DIRECTIONS FOR THIS TASK:
In the ULIP excerpt below, condense the paragraph beginning "In a ULIP, investors have the choice" into a short bulleted list that keeps its main facts.
──────── SOURCE EXCERPT
Unit linked insurance plan (ULIP) is life insurance solution that provides for the benefits of risk protection and
flexibility in investment. The investment is denoted as units and is represented by the value that it has
attained called as Net Asset Value (NAV). The policy value at any time varies according to the value of the
underlying assets at the time.

In a ULIP, the invested amount of the premiums after deducting for all the charges and premium for risk
cover under all policies in a particular fund as chosen by the policy holders are pooled together to form a
Unit fund. A Unit is the component of the Fund in a Unit Linked Insurance Policy.

The returns in a ULIP depend upon the performance of the fund in the capital market. ULIP investors have
the option of investing across various schemes, i.e, diversified equity funds, balanced funds, debt funds etc.
It is important to remember that in a ULIP, the investment risk is generally borne by the investor.

In a ULIP, investors have the choice of investing in a lump sum (single premium) or making premium
payments on an annual, half-yearly, quarterly or monthly basis. Investors also have the flexibility to alter the
premium amounts during the policy's tenure. For example, if an individual has surplus funds, he can
enhance the contribution in ULIP. Conversely an individual faced with a liquidity crunch has the option of
paying a lower amount (the difference being adjusted in the accumulated value of his ULIP). ULIP investors
can shift their investments across various plans/asset classes (diversified equity funds, balanced funds, debt
funds) either at a nominal or no cost.

Expenses Charged in a ULIP

Premium Allocation Charge:


A percentage of the premium is appropriated towards charges initial and renewal expenses apart from
commission expenses before allocating the units under the policy.
────────────────
──────── EXTRACTED MATERIAL
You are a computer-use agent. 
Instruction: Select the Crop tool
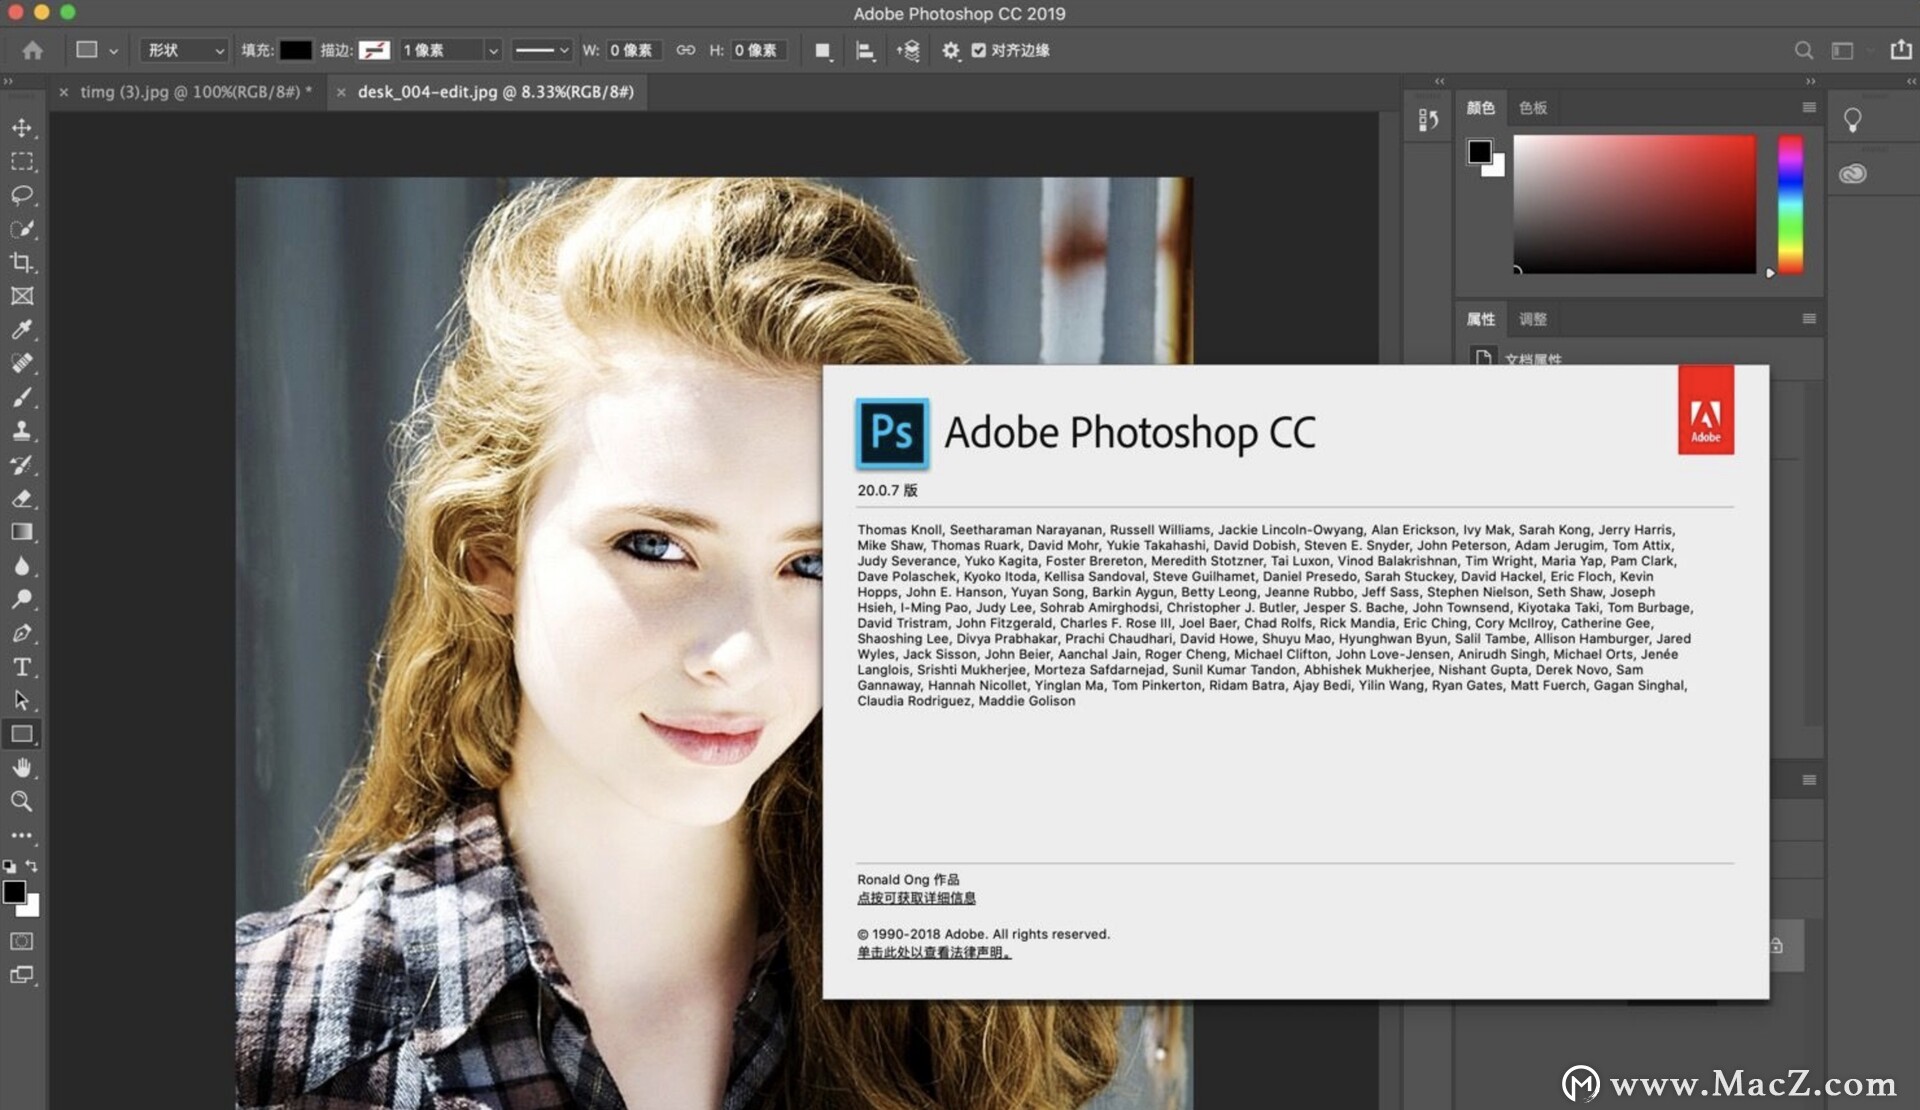22,263
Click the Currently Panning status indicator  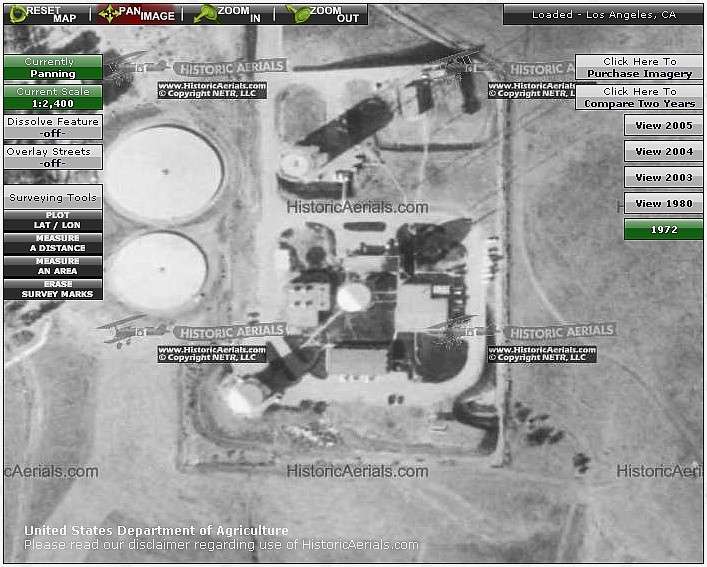pos(53,67)
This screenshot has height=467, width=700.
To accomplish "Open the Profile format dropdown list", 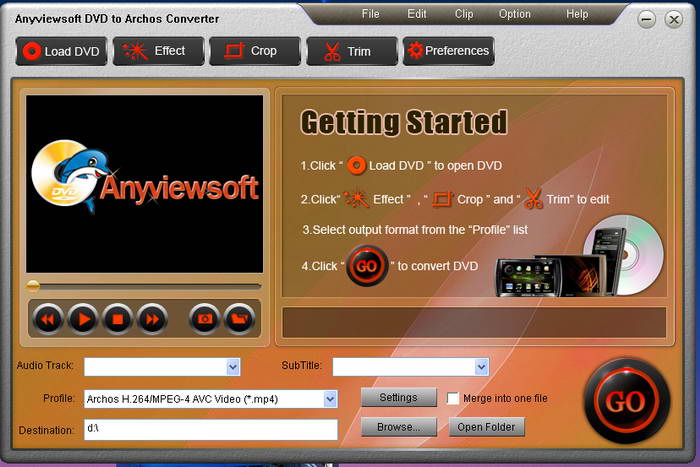I will 330,399.
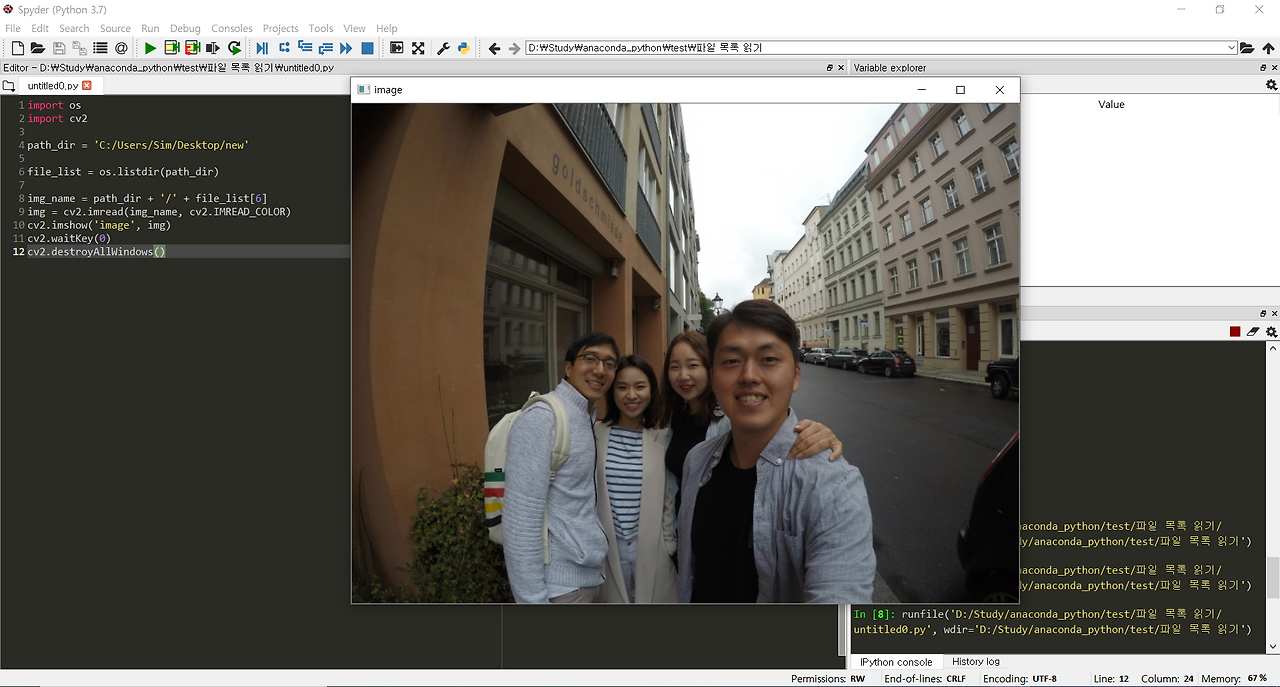Select the IPython console tab
Image resolution: width=1280 pixels, height=687 pixels.
coord(895,662)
────────────────
ANSWER:
- Premiums can be paid as a lump sum (single premium) or on an annual, half-yearly, quarterly or monthly basis.
- Premium amounts can be changed during the policy's tenure. They can be raised when there are surplus funds or lowered during a liquidity crunch, with the difference adjusted in the ULIP's accumulated value.
- Investments can be shifted across plans or asset classes (diversified equity funds, balanced funds, debt funds) at nominal or no cost.